Yeah, I figured that out right after posting that. I just removed the first three octets and used the fourth as my key value. Since the addresses are /24 that is all I am concerned about.
The '&'s are unnecessary/deprecated. They are the old school pre Perl v5 way of calling a sub. Now, in most circumstances it means a ref-to-sub, which is not what you mean here.
Also, in sub PopHash you seem to have a doubled set of {} after the if().
In general, if you are using subs, (which is good) I'd pass the hash to & from the subs, not treat it as a global. In bigger progs this can lead to confusion.
In
Code:
open(HOSTS, "</home/terryd/hosts") or die "Can't open file: $@";
use
Code:
open(HOSTS, "<", "/home/terryd/hosts") or die "Can't open file /home/terryd/hosts: $!";
Yeah, I figured that out right after posting that. I just removed the first three octets and used the fourth as my key value. Since the addresses are /24 that is all I am concerned about.
What other issues do you see?
Apart from the few minor things pointed out by the others, I wasn't sure why you were iterating through each element in the hash, then iterating through the numbers 1..254 (or 1..255?). Does this not mean you're checking if an IP exists in the hash, multiple times (depending on the size of the hash)?
#!/usr/bin/perl
use warnings;
use strict;
my %hosts;
open(HOSTS,"<", "/etc/hosts") or die "Can't open file: $@";
&PopHash;
&FreeIPs;
sub FreeIPs
{
foreach(1..254)
{
unless(exists $hosts{$_})
{
print "10.4.11.$_ is free\n";
}
}
}
sub PopHash
{
foreach(<HOSTS>)
{
chomp;
next if s/#.*//;
next if s/^\s+$//;
if(/10.4.11/)
{
my ($ip, $host) = split;
my($junk1,$junk2,$junk3,$data) = split /\./, $ip;
unless(exists $hosts{$data})
{
$hosts{$data} = $host;
}
}
}
}
close(HOSTS);
exit(0);
I have changed most things that were mentioned. However, with the use of strict, I am unable to change the way I call the subs. Also, the reason I was iterating through the numbers 1..254 was to check for the existance of that IP. The range of IPs I am checking is a /24 (10.4.11.1-254).

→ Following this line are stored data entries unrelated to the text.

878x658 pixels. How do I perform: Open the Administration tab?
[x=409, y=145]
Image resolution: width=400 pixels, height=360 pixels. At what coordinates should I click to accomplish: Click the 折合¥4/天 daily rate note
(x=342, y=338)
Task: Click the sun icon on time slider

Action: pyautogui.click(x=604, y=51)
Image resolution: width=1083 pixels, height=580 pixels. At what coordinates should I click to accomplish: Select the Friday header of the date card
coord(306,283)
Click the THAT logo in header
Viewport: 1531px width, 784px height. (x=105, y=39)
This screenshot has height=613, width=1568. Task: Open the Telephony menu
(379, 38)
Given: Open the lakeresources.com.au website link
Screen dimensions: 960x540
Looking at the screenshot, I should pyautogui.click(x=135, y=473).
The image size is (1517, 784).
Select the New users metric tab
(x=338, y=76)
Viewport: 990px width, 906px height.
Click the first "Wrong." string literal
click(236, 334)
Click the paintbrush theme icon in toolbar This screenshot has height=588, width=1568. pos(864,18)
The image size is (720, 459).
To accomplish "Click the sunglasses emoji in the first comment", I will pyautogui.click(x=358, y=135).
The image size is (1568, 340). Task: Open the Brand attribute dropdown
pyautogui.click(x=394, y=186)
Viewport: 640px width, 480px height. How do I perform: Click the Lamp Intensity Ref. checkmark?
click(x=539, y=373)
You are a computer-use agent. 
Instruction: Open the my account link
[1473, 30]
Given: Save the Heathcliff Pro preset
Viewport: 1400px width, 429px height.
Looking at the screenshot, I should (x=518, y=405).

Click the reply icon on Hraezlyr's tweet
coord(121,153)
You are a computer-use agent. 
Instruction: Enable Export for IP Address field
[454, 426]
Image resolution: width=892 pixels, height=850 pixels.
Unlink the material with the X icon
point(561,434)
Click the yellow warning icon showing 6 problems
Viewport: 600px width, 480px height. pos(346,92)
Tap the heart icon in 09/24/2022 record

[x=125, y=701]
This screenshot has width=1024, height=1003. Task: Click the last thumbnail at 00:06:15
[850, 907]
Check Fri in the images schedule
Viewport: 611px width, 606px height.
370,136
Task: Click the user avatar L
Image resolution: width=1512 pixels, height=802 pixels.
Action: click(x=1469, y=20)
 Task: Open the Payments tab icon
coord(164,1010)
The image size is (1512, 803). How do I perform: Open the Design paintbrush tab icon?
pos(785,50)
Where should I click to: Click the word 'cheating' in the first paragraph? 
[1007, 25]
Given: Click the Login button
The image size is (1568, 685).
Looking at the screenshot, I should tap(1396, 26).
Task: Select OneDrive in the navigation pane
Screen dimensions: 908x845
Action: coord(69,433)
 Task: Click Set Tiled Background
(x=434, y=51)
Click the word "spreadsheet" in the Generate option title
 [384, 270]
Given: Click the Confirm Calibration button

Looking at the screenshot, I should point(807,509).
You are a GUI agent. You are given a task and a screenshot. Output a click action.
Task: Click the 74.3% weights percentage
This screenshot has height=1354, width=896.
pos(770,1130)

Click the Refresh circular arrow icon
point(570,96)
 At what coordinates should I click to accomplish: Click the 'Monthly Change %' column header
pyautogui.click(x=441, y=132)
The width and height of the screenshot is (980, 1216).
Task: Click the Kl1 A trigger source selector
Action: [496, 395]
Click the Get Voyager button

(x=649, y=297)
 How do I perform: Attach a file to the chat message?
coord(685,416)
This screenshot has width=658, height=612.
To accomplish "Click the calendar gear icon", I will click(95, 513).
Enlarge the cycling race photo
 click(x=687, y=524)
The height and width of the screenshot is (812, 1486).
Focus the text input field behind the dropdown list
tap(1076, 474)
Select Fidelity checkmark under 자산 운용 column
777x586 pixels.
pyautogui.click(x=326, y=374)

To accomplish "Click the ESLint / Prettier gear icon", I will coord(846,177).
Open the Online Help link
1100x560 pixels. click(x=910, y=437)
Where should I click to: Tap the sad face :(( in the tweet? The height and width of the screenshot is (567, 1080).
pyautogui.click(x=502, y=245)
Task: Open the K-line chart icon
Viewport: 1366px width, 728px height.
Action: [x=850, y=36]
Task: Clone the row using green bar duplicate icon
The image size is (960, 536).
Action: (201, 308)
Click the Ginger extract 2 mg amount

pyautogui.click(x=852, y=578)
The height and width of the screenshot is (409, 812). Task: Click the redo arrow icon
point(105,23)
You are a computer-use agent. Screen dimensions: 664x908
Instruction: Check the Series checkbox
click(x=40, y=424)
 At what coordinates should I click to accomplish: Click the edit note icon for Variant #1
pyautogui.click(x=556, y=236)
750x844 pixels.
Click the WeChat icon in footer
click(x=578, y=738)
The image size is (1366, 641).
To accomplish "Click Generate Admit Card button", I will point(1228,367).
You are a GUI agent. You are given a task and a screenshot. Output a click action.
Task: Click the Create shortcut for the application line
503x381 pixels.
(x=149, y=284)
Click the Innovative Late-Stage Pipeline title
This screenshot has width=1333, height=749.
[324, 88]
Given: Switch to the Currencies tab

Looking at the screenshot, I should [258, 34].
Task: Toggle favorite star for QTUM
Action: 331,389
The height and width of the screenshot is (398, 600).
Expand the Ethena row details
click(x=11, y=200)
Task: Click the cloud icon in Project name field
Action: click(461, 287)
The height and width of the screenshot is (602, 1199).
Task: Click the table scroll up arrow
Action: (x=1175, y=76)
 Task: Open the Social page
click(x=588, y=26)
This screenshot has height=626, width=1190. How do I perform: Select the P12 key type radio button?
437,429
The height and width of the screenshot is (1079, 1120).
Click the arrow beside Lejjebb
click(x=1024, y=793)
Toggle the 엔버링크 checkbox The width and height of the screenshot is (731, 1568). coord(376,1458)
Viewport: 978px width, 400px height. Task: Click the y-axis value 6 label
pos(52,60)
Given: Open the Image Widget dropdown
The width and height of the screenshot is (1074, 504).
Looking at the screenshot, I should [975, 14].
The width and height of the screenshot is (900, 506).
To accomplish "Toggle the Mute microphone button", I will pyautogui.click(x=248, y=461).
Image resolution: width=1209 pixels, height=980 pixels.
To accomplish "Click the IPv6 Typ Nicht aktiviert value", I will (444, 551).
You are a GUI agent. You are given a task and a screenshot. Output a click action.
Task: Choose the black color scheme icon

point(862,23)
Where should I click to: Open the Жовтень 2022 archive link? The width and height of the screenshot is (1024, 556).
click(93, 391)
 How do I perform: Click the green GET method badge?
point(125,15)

However, with the use of strict, I am unable to change the way I call the subs.
Yes, you can actually:
Code:
FreeIPs();
PopHash();
I would also put the open call inside the subroutine where it runs, and use a scalar file-handle:
Code:
open my $file_handle, '<', '/etc/hosts' or die "Can't open '/etc/hosts' for reading: $!";
Then replace <HOSTS> with <$file_handle>. You can do this as of Perl 5.6, and it's better than bareword filehandles in lots of ways (local to a block, easier to pass around, etc.). http://perldoc.perl.org/perlopentut....ct-Filehandles
Now that I look, you also don't want to substitute in your regular expressions in PopHash - you only want to match. If you're skipping the item anyhow, why perform any substitution? (You're never going to process that line, and you're not writing the file back out after editing it. So why bother?):
Code:
next if m/^#/; # Skip lines that are only comments
next if m/^\s+$/; # Skip lines that are blank
You might also use a slice rather than assign three dummy values in that same subroutine:
Code:
my $data = (split /\./, $ip)[3];
Last edited by Telemachos; 02-13-2009 at 12:55 PM.